Is it possible to make a river swimmable while being forced to live with one of the main symptoms of a city's hygienic malaise? This is obviously an open contradiction. Whatever the budget and technology deployed, only magical thinking applies: if all the city's hygiene-related problems are not solved organically, reality will prevail. And the river at the limit of possible bathing will be a risk for athletes.
The magicians of the word
The edifying story of the Seine's balneability and its coexistence with rats is not just a symbol of the contradictions we have been forced to live with since good administration gave way to the magical thinking that is the practice of wokist ideology. There's another interesting observation that follows precisely from the animalistic city councillor's statements: the problem of language and perception.

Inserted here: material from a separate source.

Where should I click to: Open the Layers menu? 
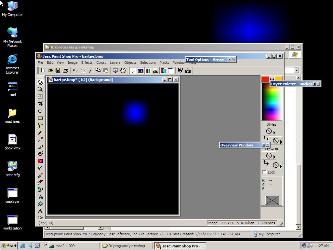[115, 63]
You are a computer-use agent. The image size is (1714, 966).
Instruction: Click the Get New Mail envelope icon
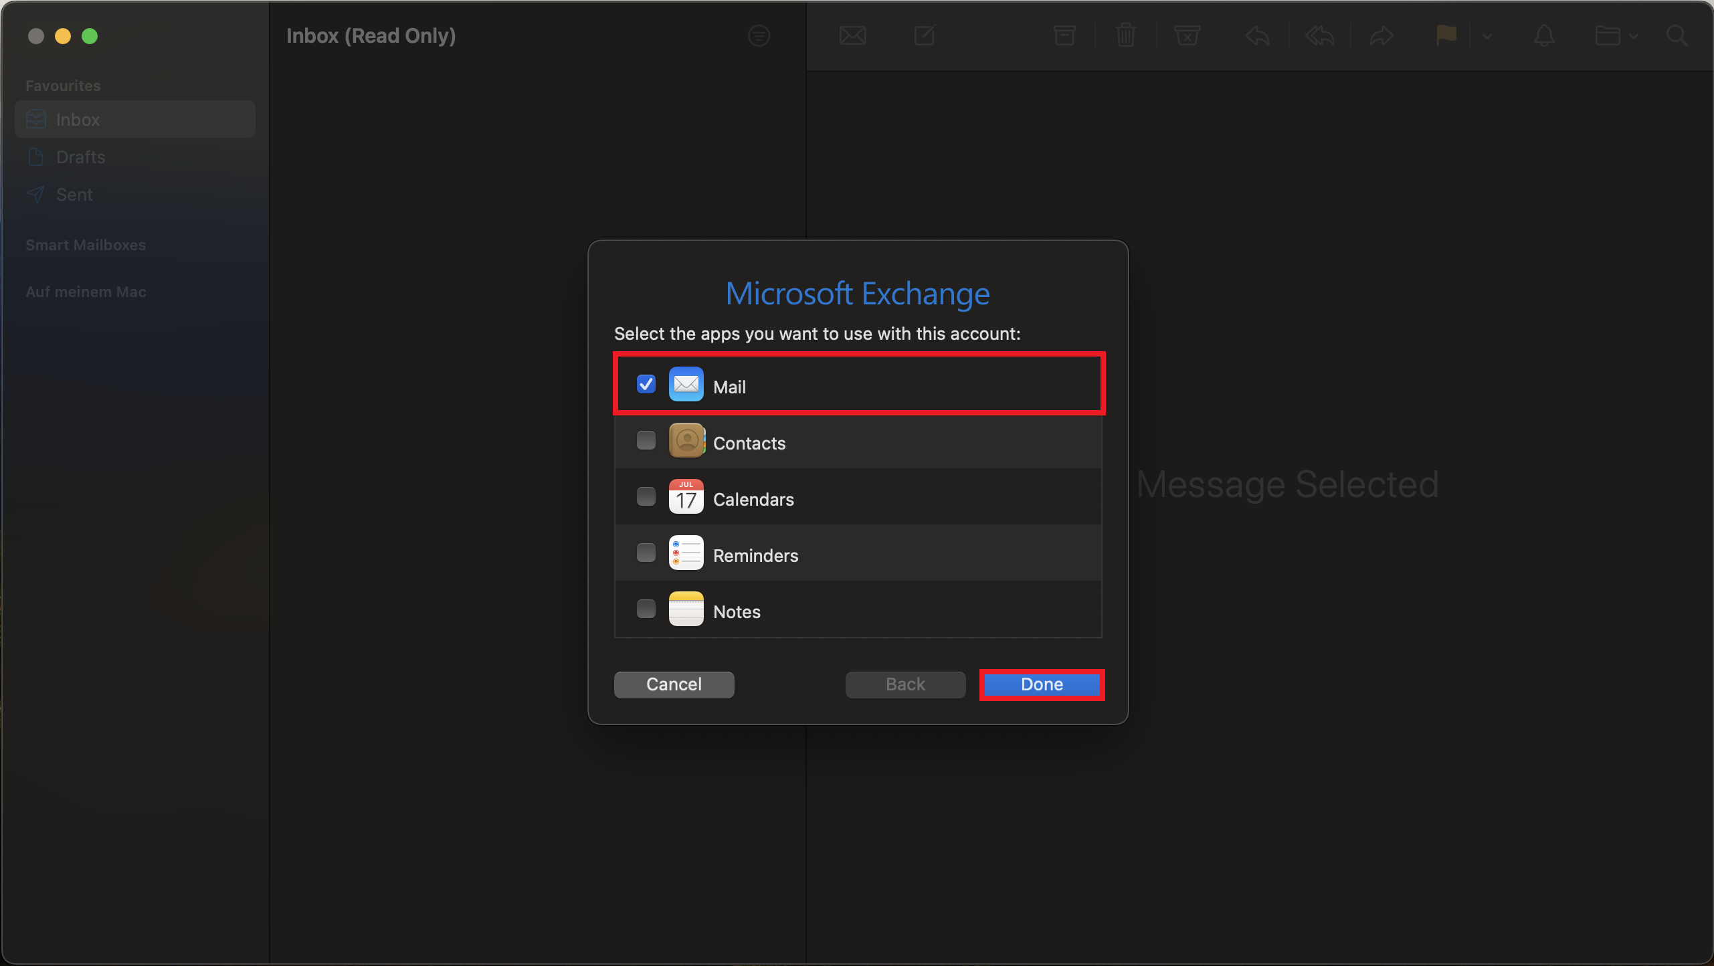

Perception” is the key word for those who want to deny reality. Better “country mouse” than “rat” if you want to “improve” citizens' perception of the problem. Better “smallpox” than “monkeypox”, better “migrants” than “immigrants”, and so on, the whole chain of euphemisms that political correctness has set up for us in an attempt to magically reconstruct reality through the sound of words. The model of citizens and their perceptions can easily be found in many of the hot topics in our country that political wizards are trying to govern: for example, the issue of micro-crime and degradation in Milan is simply a problem of “perception”. An act of political witchcraft that can only take place because most of the mainstream press is mobilized to de-risk or cover up safety issues, and to label as “social panic” the dissemination of information and videos that prove the opposite. This is what they tried to do with the “perceived swimmability” of the Seine: Anne Hidalgo's swim was functional to reassure citizens and athletes alike. Here's what The Post wrote in the aforementioned article:
“As well as continuing to clean the river and monitor water quality, the hardest part will be changing the common perception and convincing people that the Seine really is clean and safe. In addition to action on bacteria, we'll also have to take action on visible pollution such as waste, mainly plastic, using floating barriers and waste collection boats”.
The power of images
All it took was a viral photo of a swimmer vomiting emblematically on the Paris 2024 Olympic logo to derail the propaganda tirade of a swimmable Seine. And the story of how the municipal administration wanted to live with rats while trying to clean up the city's river will go down in the annals of violations of the principles of reality and non-contradiction, as a warning against all deconstructionism.
In the meantime, we're finding that we're having more than one difficulty ordering the AI to come up with an image of the Seine with rats (string: “la Seine avec des rats” or “the Seine with rats”) that doesn't make the quays of the City of Light look like a branch of the Sylvanian Family. If ordinary people don't drink the clean water of the Seine, AI has fallen in with both feet.
The moral of the story is: beware of those who think that problems can be solved by changing names, rather than by taking concrete action. And especially its propagandists, whether real or virtual.